Edition one of 40Hex, however, started with this less than poetic warning: “If you are an anti-virus pussy, just scared that your hard disk will get erased so you have a psycological [sic] problem with viruses, erase these files. This aint [sic] for you.”
Like many who write viruses in their teens or twenties, Hellraiser gave it up as he grew up, although 40Hex still appears sporadically. But perhaps his greatest legacy is his definition of viruses as “digital graffiti”.
Virus writers and graffiti “bombers” share a number of characteristics. Just as graffiti writers have their tags, so virus writers have their nicknames, and there have been a number of virus gangs on the Vx scene. Most importantly, both believe they are involved with an anarchic art form, while for those who are left to deal with the mess it is simply annoying, destructive and expensive to clean up.
Hellraiser’s gang was called Skism, short for Smart Kids into Sick Methods. This merged with another New York group to form Phalcon/ Skism, one of the best known of recent times. Other groups have included NuKE, TridenT and VLAD.
Gordon is the world expert in the area, but even she admits: “I can’t give you a simple answer to the question, `What sort of people do this?’ If I could, we could develop a generic approach to solving the problem. This is an extremely complex issue.”
Her research has made her something of a myth in virus circles. She developed an intriguing relationship with notorious Bulgarian virus writer Dark Avenger (motto: “confusion to your enemies”), who practised at the start of the decade. At one point he dedicated one of his viruses to her.

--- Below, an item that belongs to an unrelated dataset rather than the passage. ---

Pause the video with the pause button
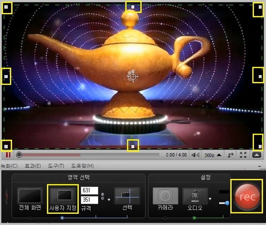 8,155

In her definitive work on the subject, The Generic Virus Writer II, she gives a number of different reasons, including “relief from boredom, actively seeking fame, exploration, malice and peer pressure”. She also noted a number of different types of writer: the adolescent, the college student and the adult. She noted that most eventually “aged out” and saw the error of their ways.

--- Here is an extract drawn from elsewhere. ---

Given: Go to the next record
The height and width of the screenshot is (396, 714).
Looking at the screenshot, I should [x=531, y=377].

She now believes she has found a new type of writer, the new-age virus writer, who is older, employed and refuses to “age out”. He is particularly dangerous as he is likely to get involved with more complex code.

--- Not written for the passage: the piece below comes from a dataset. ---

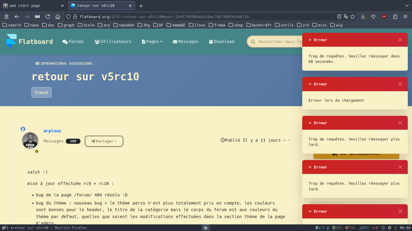Click the arpinux username link

coord(52,131)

And yes, it is invariably a “he”. There are female virus writers, but they are very much in the minority.
One of those is Veggietailz, who wrote a particularly nasty variant of Melissa called the Vengine. “I had several motivations for writing this,” she explained as she posted the code to the Net. “One, of course, was to demonstrate that women can code too, a fact often overlooked in today’s patriarchal society.”
The common temptation is to think of teenage geeks who lock themselves in rooms and listen to heavy metal. But again, such stereotypes are dangerously simplistic.
The virus writer charged with writing Melissa, David L Smith, is a 31-year-old freelance programmer from New Jersey – no teenager. But he is also not one of Gordon’s new-age virus writers, as there was technically nothing special about the Melissa virus.
The big question is how Smith is related to VicodinES, the writer responsible for much of the Melissa code. Are they the same person? Did Smith just put a few pieces together and post it, unaware of what he was doing? It is left for the court to decide.
After Melissa a statement was released by the Vx community. They stressed that the community is split between “white hats”, who simply research viruses and keep them among themselves, and “black hats” who distribute them “in the wild”. They said the authorities should focus on whoever distributed the virus, not who wrote it.
Gordon is not impressed with the good/bad virus writer definition: “I’d describe them as young people who simply haven’t fully considered the implications of their actions. Black hat virus writers, on the other hand, do understand and simply do not care.”